[Passage provided]
[Start of Attachment]

I was exceedingly proud seeing my brother dance and move across the stage with such energy and suppleness. At this same age, some 30 years ago, my father had entered a nursing home, recovering from a second stroke, his life about over.

It makes me ponder the lifestyle choices we made and make. I see many of us boomers – I am just on the tail end – realizing that the carelessness with which we treated our bodies some 40 years ago was irresponsible if not outright stupid. For some it is now too late. The lucky ones are looking for redemption in yoga, exercise, dance, personal trainers, diet changes, and abandoning all that’s addictive; and if they are not, they probably ought to.

The after party was a (mostly) family affair with two of my brothers plus wives, my nephew and his wife and my friend A. We had a wonderful dinner in a small Italian restaurant. It was one of the happier moments of this most recent trip, and doubly worth all the hard work in Rwanda and the long plane trips.

Nostalgia

All of yesterday I walked down memory lane. I arrived in Amsterdam around 6 AM after a long trip that started at 1PM in Gisenyi, a three hour ride up, down and around a thousand hills to Kigali, a long wait at the airport, a 35 minute flight to Entebbe, an hour refueling wait and then the long run to Holland. With about 4 hours of sleep I entered the cold and clammy air of the polder where Schiphol is located in a bit of a daze. It’s home and not home anymore.

[End of Attachment]

Data entries

[Start of Attachment]

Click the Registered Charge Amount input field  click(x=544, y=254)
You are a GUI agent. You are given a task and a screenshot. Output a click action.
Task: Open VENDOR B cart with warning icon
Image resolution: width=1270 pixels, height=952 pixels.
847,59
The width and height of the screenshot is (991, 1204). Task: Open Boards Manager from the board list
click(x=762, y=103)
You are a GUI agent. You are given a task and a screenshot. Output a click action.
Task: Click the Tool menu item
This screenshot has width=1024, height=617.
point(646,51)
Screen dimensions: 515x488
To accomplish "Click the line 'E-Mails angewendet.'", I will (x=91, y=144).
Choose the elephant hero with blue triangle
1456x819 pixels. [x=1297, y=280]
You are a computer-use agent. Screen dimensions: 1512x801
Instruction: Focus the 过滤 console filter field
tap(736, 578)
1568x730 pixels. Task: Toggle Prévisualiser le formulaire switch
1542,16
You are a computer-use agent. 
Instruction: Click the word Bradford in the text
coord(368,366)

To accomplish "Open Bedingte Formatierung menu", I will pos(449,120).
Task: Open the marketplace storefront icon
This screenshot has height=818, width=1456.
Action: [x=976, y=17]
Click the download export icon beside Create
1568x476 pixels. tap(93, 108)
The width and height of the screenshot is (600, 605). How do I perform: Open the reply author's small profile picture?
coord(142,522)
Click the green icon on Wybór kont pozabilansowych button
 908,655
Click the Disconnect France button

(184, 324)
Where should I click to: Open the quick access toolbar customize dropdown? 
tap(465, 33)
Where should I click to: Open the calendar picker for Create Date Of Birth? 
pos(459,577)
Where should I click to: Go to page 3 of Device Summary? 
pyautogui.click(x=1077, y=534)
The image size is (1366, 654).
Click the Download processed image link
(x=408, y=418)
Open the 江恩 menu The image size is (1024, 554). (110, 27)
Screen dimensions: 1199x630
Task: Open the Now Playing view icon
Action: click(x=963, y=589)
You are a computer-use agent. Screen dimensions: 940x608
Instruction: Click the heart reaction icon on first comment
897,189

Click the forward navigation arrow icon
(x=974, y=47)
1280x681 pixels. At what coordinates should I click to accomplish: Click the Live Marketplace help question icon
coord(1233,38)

[End of Attachment]

[Work to be completed]
Please answer these questions using the passage above, one numbered answer per line.
1. About how many years ago did the writer's father enter a nursing home?
2. Where did the after party dinner take place?
3. At what time did the long trip start in Gisenyi?

[Your solution]
1. Some 30 years ago
2. In a small Italian restaurant
3. At 1 PM